The Basel problem asks to compute the summation of the reciprocal of the natural numbers squared, and it is known that

    \[\sum_{n=1}^{\infty} \frac{1}{n^2} = \frac{\pi^2}{6}.\]

While there are numerous known proofs (our presentation resembles Proof 9 most closely), we give a self-contained one that motivates the usage of Fourier analysis for periodic functions.

Recall that a function f is \mathbb{Z}\text{-periodic} if for every n \in \mathbb{Z}, f(x+n)=f(x). From Fourier analysis, every such function can be expressed as a series of cosines and sines. More precisely,

If f is continuous and \mathbb{Z}-periodic, then

    \[\left\Vert f - \sum_{n=-\infty}^{\infty} \hat{f}(n) e_n\right\Vert_2 = 0,\]

where e_n(x) = e^{2\pi inx}, and \hat{f}(n) is the n-th Fourier coefficient equal to \int_0^1 f(x)e^{-2\pi inx} dx.

When we define the inner product of two functions to be \int_0^1 f(x) \overline{g(x)} dx, then it is easily seen that the “characters” \{e_n\} form an orthonormal system, and the n-th Fourier coefficient can be viewed as the projection of f along the n-th character. The Fourier theorem then asserts that f can be approximated in L_2-norm by any sufficiently large orthonormal system. In fact, by applying the Weierstrass M-test, we can make the following statement with a stronger convergence guarantee:

If f is continuous and \mathbb{Z}-periodic and \sum_{n=-\infty}^{\infty} \left|\hat{f}(n)\right| is convergent, then \sum_{n=-\infty}^{\infty} \hat{f}(n) e_n converges uniformly to f.

Now we have the machinery to compute \sum_{n=1}^{\infty} 1/n^2.

(Of Basel) Let f be a periodic function which is equal to (1-2x)^2 when x \in [0,1], and extended to the real line by f(x) = f(x \text{ mod } 1).
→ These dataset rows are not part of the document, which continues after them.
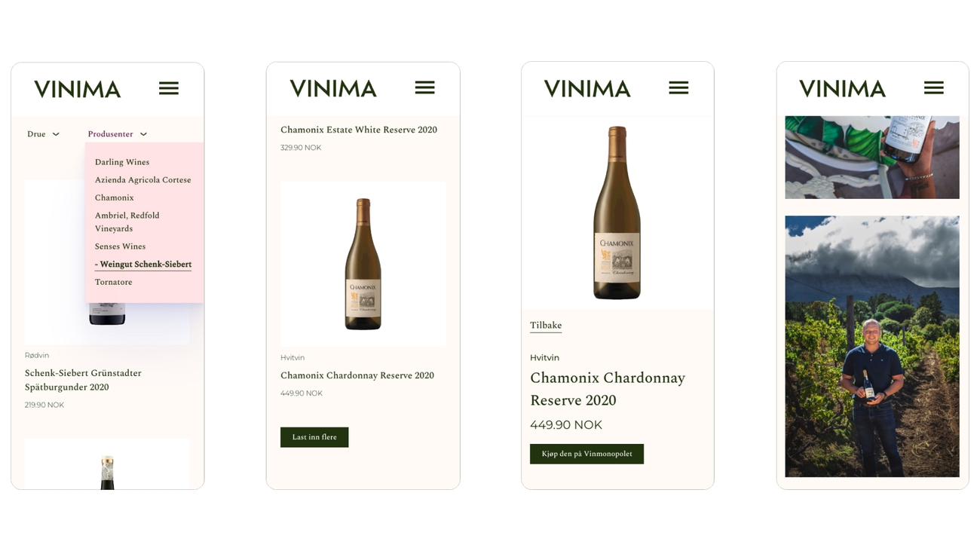Open Chamonix Chardonnay Reserve 2020 product link

(357, 375)
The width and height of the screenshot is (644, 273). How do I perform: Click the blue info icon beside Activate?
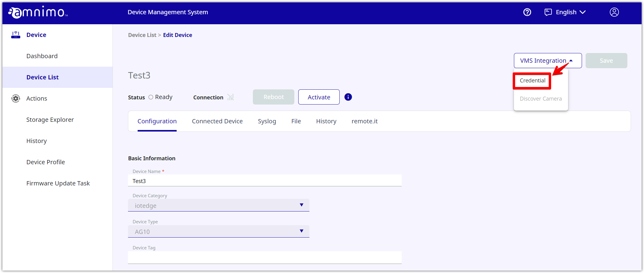coord(348,97)
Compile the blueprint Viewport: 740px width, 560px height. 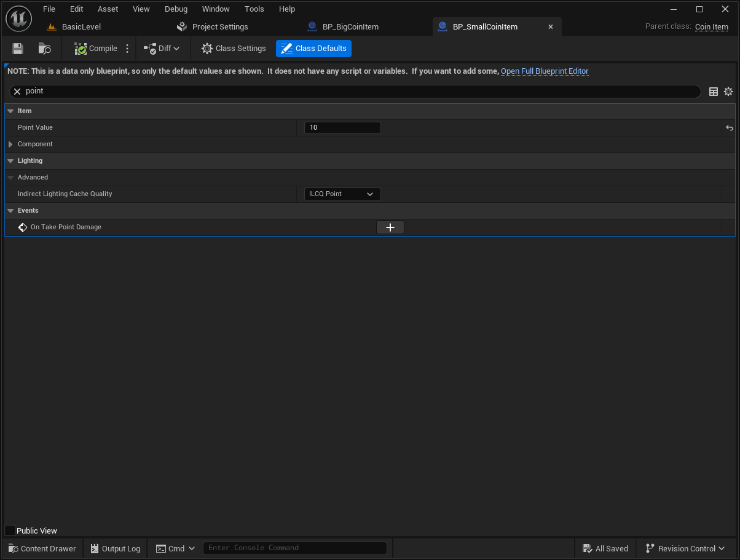95,49
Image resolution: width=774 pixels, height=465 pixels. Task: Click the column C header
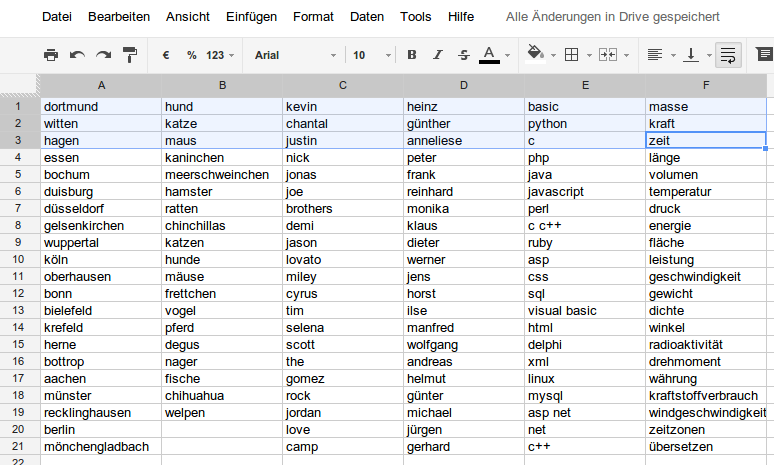click(343, 85)
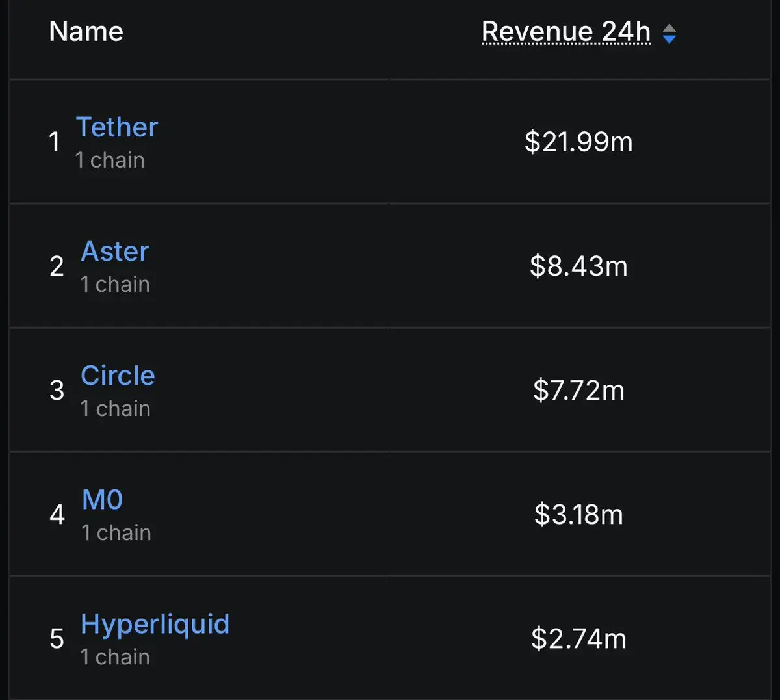
Task: Sort by the Revenue 24h column header
Action: 566,31
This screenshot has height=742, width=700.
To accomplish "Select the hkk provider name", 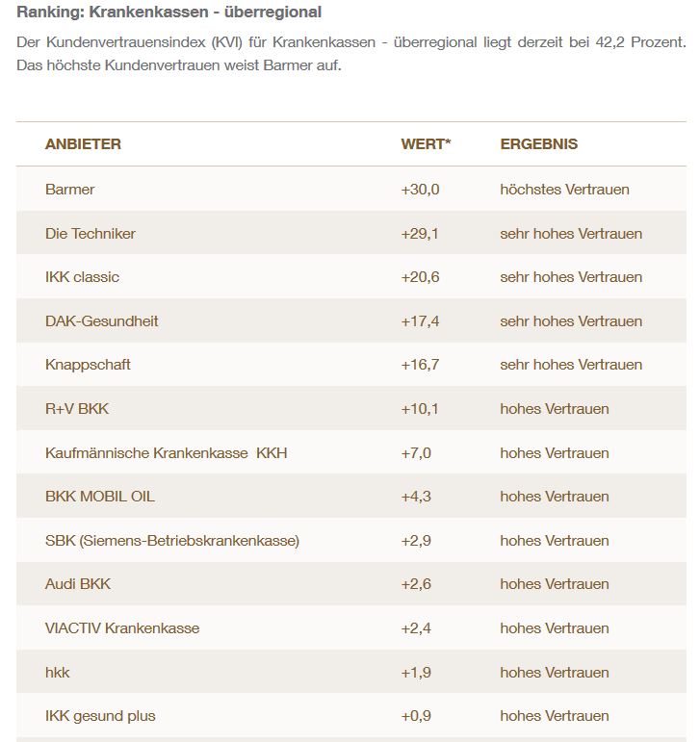I will click(x=58, y=673).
We compute the Fourier coefficient of f.

    \[\hat{f}(0) = \int_{0}^{1} f(x) dx = \frac{(1-2x)^3}{-6}\Biggr|_0^1 = \frac{1}{3}\]

For n \neq \mathbb{Z}, we have

    \[\hat{f}(n) = \int_{0}^{1}(1-4x+4x^2)e^{-2\pi inx} dx. \]

Note that \int_0^1 e^{-2\pi inx} dx = 0. Using integration by parts, we have

    \begin{eqnarray*} \int_0^1 xe^{-2\pi inx}dx & = & \frac{-1}{2\pi in} \left(x e^{-2\pi inx}\Biggr|_0^1 - \int_0^1 e^{-2\pi inx}dx \right) \\ & = & \frac{-1}{2\pi in} \end{eqnarray*}

and similarly

    \begin{eqnarray*} \int_0^1 x^2e^{-2\pi inx}dx & = & \frac{-1}{2\pi in} \left(x^2 e^{-2\pi inx}\Biggr|_0^1 - \int_0^1 2x e^{-2\pi inx}dx \right) \\ & = & \frac{-1}{2\pi in} \left( 1 + \frac{1}{\pi i n} \right) \\ & = & \frac{-1}{2\pi in} + \frac{1}{2\pi^2 n^2} \end{eqnarray*}

Thus, \hat{f}(n) = \frac{2}{\pi^2 n^2}. Note that \sum_{n=1}^{\infty} 1/n^2 is convergent from the Cauchy condensed test. Thus, we can conclude that

    \[{ \frac{1}{3} + 2\cdot \sum_{n=1}^{\infty} \frac{2}{\pi^2 n^2} e^{2\pi inx} \longrightarrow (1-2x)^2, \]

where the convergence is uniform (and in particular, pointwise). Setting x=0 finishes the proof.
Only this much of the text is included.